Lagi pula, hewan-hewan kurban tergolong ke dalam jenis hewan yang relatif cepat perkembangbiakannya sehingga jika tidak dianjurkan dikonsumsi, maka keseimbangan rantai makanan akan terganggu.
Populasi yang berlebihan pada satu spesies berpotensi menyebabkan kepunahan pada spesies yang lain.
Ketiga, secara logika orang awam. Jika Anda berpikir bahwa momen Idul Adha adalah momen pembantaian massal pada hewan ternak, maka Anda mesti merencanakan demo besar-besaran di depan restoran cepat saji. Sungguh!
Di tempat-tempat seperti itu, "pembantaian massal" terjadi secara tidak manusiawi dan setiap hari. Setiap hari! Sedangkan Idul Adha, jika Anda lupa, terjadi hanya satu kali dalam setahun. Nah, bagaimana?
Menggali keindahan Idul Adha
Sebutir mutiara akan terkesan tidak menarik bagi mereka yang tidak tahu tentang keberhargaannya. Sekilas, itu hanyalah bola sampah yang tenggelam di dasar lautan bersama pasir dan lumut yang menjijikkan. Hanya orang bodoh yang berusaha mendapatkannya!
Begitu pun Idul Adha. Jika dinilai dari segi penampakan, perayaan semacam itu tidaklah menarik dan sering kali membosankan. Pikir sebagian pihak, hanya orang bodoh yang rela mengorbankan uangnya (dan mungkin sudah ditabung bertahun-tahun) untuk menyembelih hewan ternak.
Tetapi bagi mereka yang matanya terbuka hingga melampaui penampakan, Idul Adha mengandung keindahan dan kemuliaan.
"Jual-beli" antara Khaliq dan makhluk
Tidak semua umat muslim wajib berkurban, tetapi bagi mereka yang mampu secara ekonomi sangat diutamakan (mayoritas ulama berpendapat bahwa hukum berkurban adalah sunnah muakad bagi mereka yang mampu dan punya kemudahan).
Meskipun tidak wajib bagi semua umat muslim, mereka yang berkurban adalah orang-orang yang menjual harta mereka untuk dibayar oleh kemuliaan. Ini bukan sekadar pengorbanan seperti Anda merelakan pasangan Anda pada seorang teman. Ini juga tentang kerendahan hati.

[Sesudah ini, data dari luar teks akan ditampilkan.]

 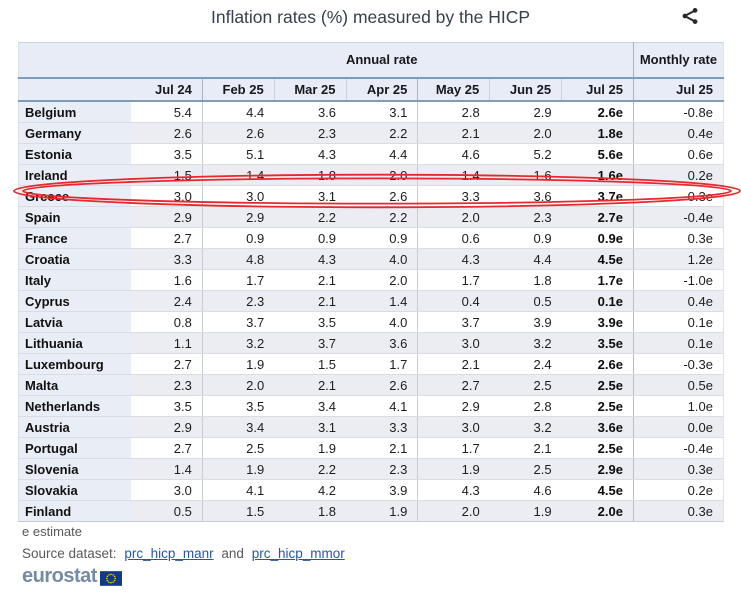 I want to click on share-icon, so click(x=690, y=16).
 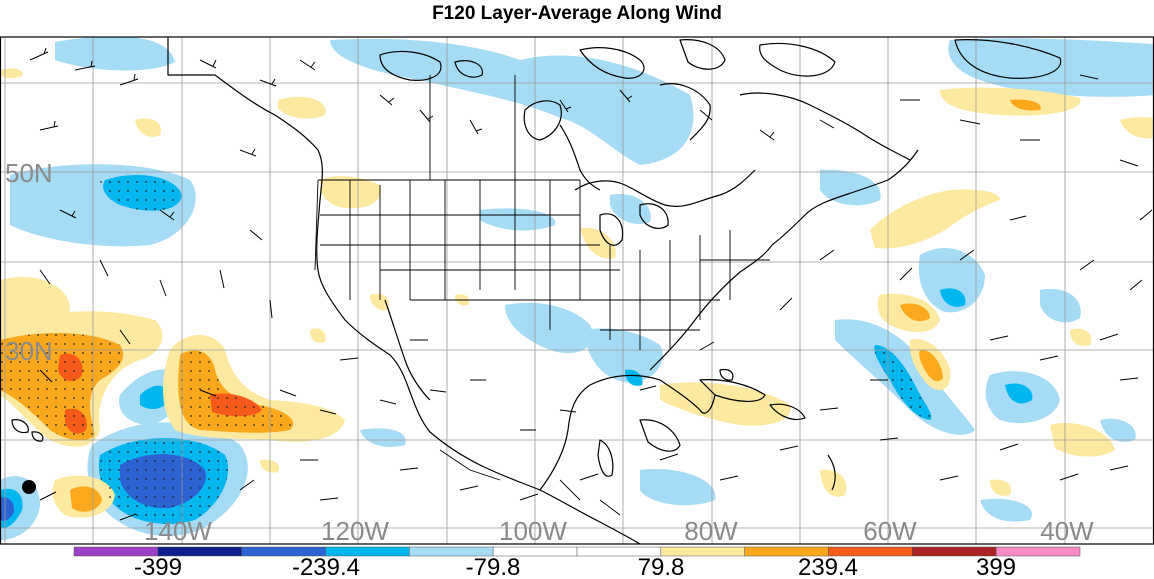 What do you see at coordinates (326, 566) in the screenshot?
I see `colorbar-label: -239.4` at bounding box center [326, 566].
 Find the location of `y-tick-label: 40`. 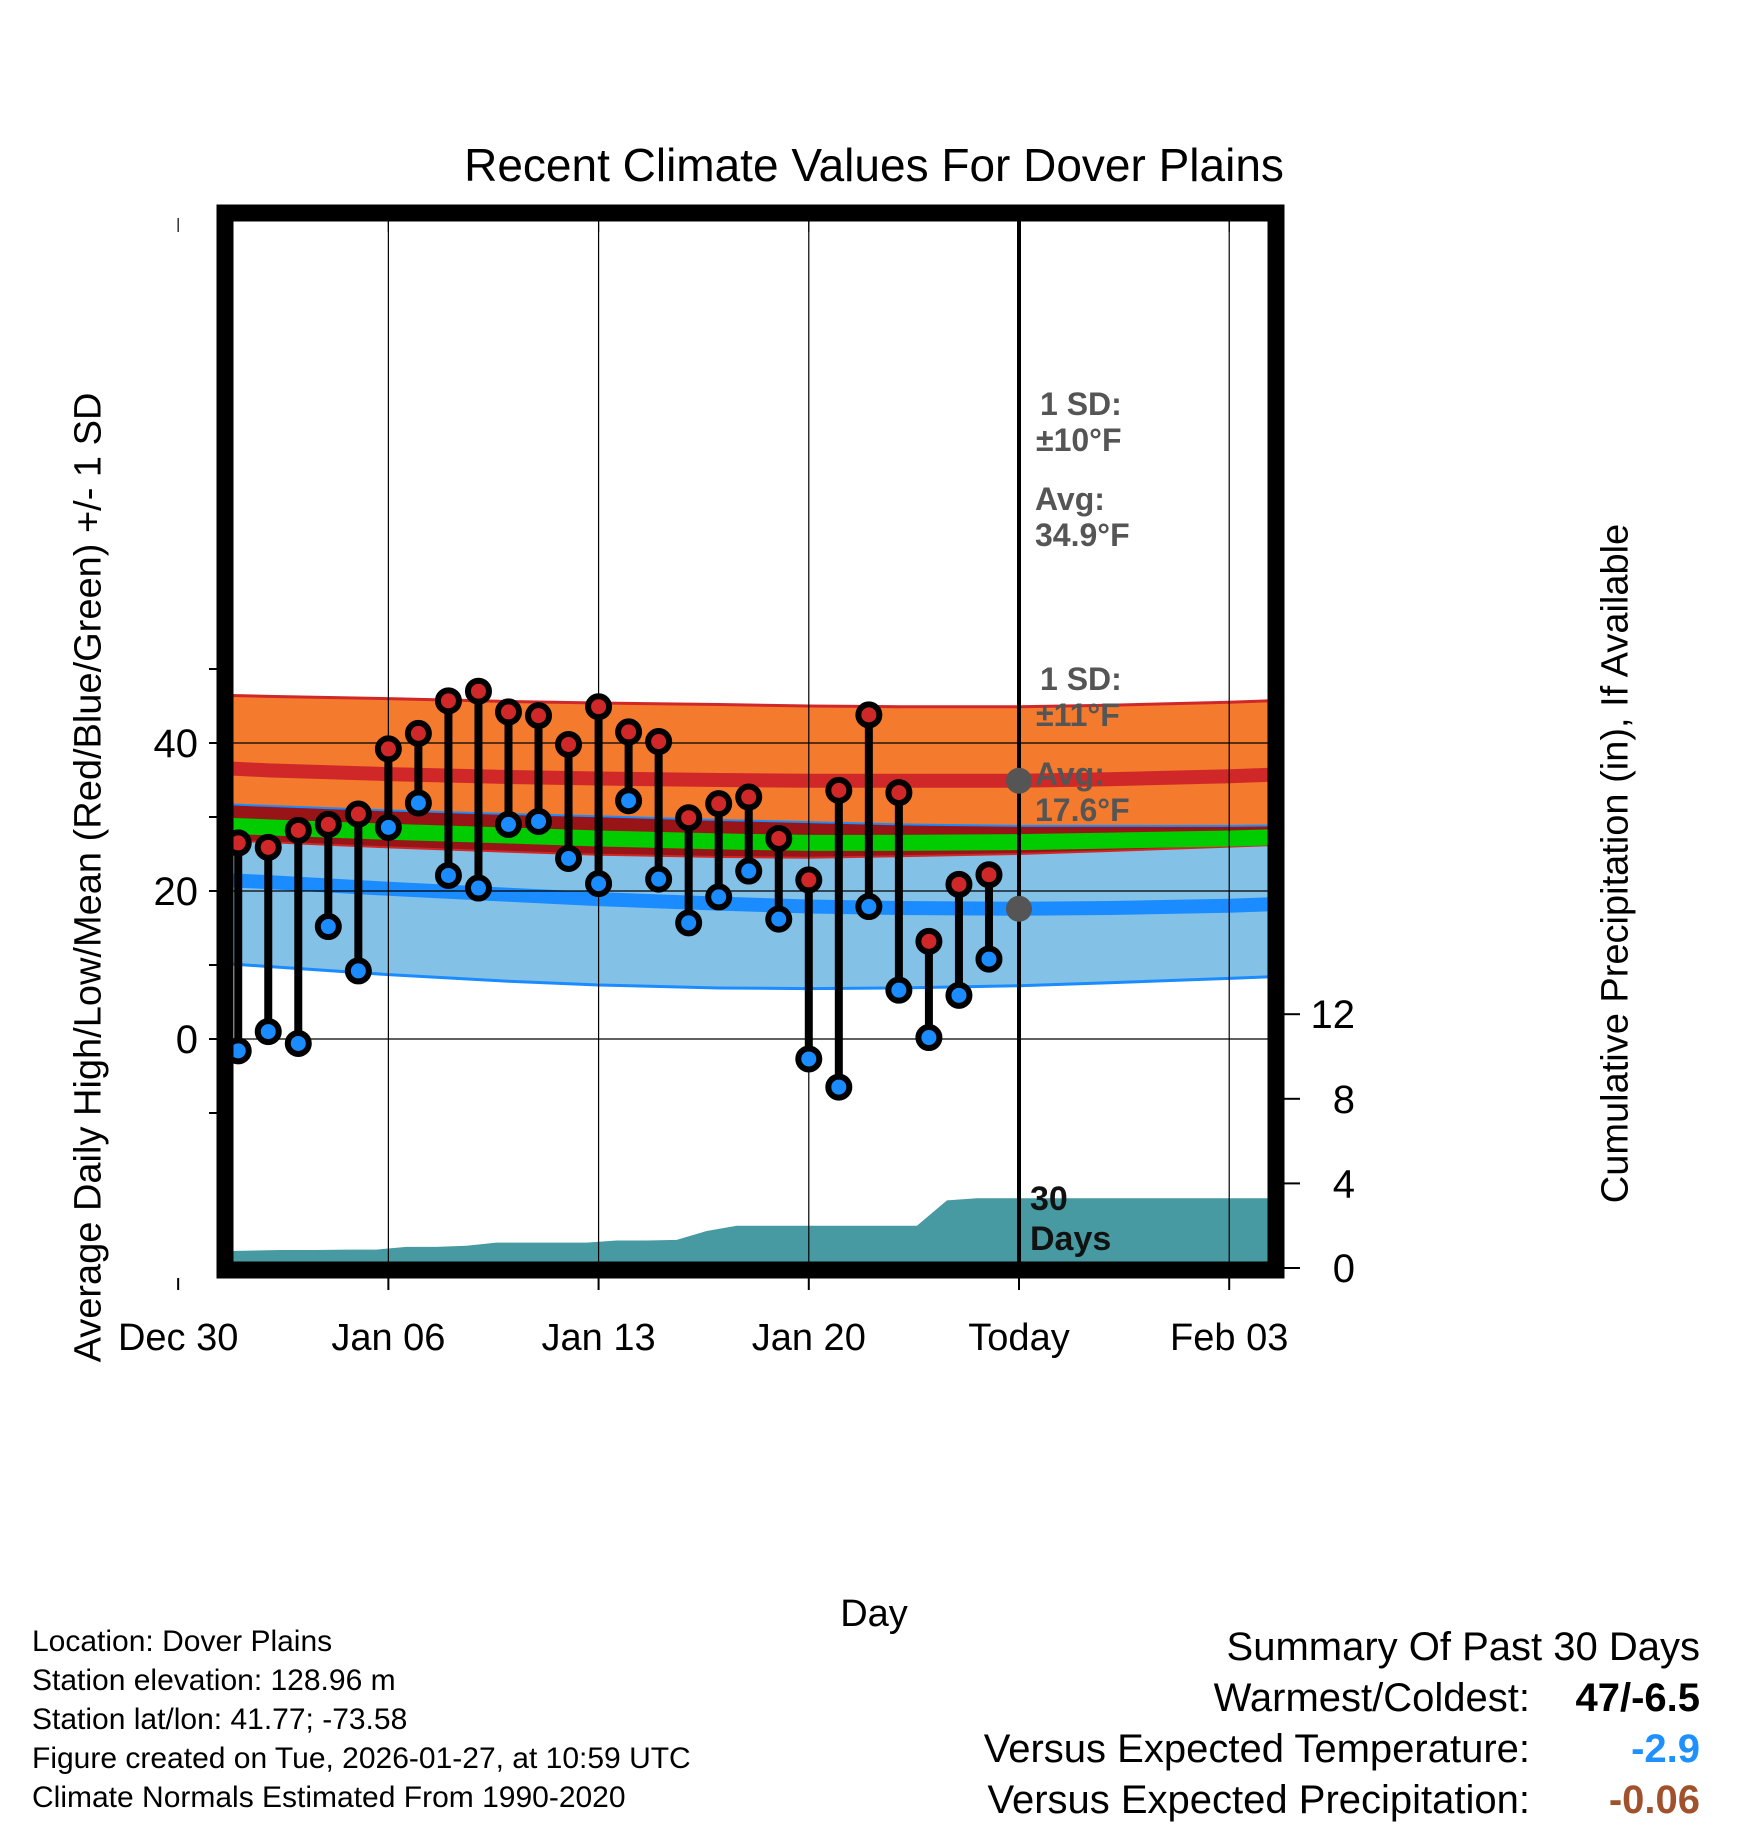

y-tick-label: 40 is located at coordinates (176, 744).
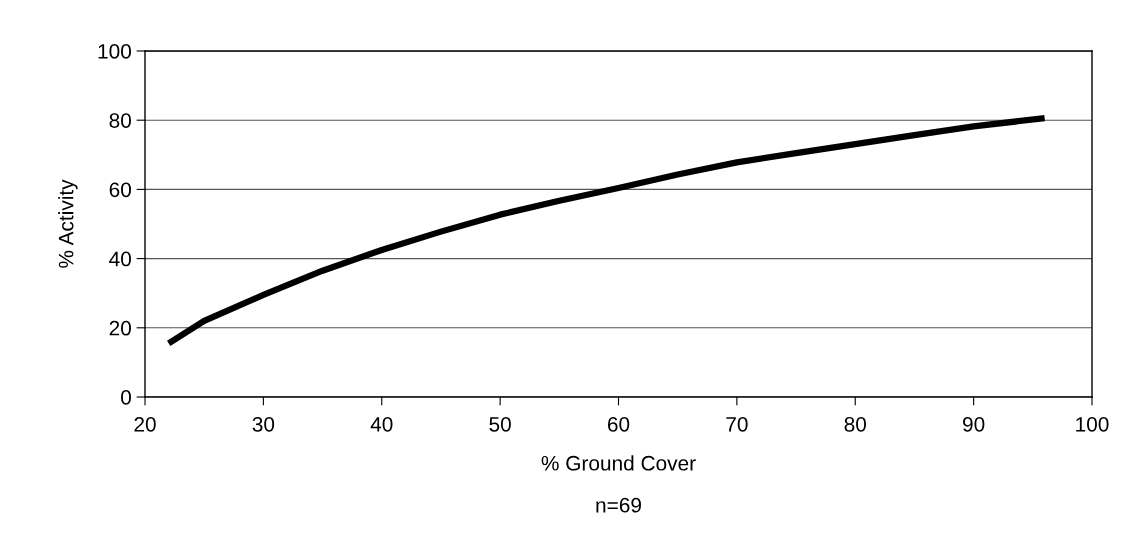 The width and height of the screenshot is (1135, 558). I want to click on x-tick-label: 40, so click(382, 424).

Bayangkan seorang pedagang yang melayani pembelinya dengan penuh amarah, ketidakrelaan, dan keengganan. Apakah pembelinya akan menyukai pedagang tersebut? Secara harfiah, tidak. Bahkan mungkin, dia enggan untuk membeli lagi di sana.
Tetapi dalam konteks berkurban, siapa yang menjadi pembeli kita?